→ Prompt
Go from the first line below to the one with "Given: Choose Recover" and print each line exactly.

→ Raw data

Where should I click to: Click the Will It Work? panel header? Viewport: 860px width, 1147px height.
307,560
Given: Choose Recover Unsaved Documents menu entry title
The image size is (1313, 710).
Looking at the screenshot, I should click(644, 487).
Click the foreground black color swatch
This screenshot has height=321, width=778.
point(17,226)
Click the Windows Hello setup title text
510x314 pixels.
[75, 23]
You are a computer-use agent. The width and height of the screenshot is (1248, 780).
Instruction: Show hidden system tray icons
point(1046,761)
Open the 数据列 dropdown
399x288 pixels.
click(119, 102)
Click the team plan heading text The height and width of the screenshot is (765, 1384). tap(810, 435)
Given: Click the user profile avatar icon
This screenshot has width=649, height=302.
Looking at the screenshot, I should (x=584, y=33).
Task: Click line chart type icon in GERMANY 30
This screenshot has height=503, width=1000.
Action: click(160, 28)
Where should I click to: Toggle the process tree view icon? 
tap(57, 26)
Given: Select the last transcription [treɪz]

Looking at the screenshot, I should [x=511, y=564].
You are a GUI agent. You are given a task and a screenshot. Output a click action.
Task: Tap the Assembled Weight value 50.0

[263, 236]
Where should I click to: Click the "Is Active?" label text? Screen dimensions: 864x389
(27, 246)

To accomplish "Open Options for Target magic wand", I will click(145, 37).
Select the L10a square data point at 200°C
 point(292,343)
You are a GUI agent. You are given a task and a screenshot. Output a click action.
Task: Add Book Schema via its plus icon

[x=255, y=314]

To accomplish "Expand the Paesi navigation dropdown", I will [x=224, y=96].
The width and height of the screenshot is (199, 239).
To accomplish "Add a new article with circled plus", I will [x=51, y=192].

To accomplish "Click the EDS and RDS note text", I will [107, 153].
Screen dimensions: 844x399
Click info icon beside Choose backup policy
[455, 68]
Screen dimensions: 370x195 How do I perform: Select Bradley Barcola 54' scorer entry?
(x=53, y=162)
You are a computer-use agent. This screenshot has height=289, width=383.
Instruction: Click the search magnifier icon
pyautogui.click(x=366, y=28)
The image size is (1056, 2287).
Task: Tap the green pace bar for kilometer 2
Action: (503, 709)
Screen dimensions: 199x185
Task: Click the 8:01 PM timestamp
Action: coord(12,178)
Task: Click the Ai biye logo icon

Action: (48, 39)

→ Solution for this task
Where should I click to: Click the Will It Work? panel header? Viewport: 860px width, 1147px height.
307,560
Given: Choose Recover Unsaved Documents menu entry title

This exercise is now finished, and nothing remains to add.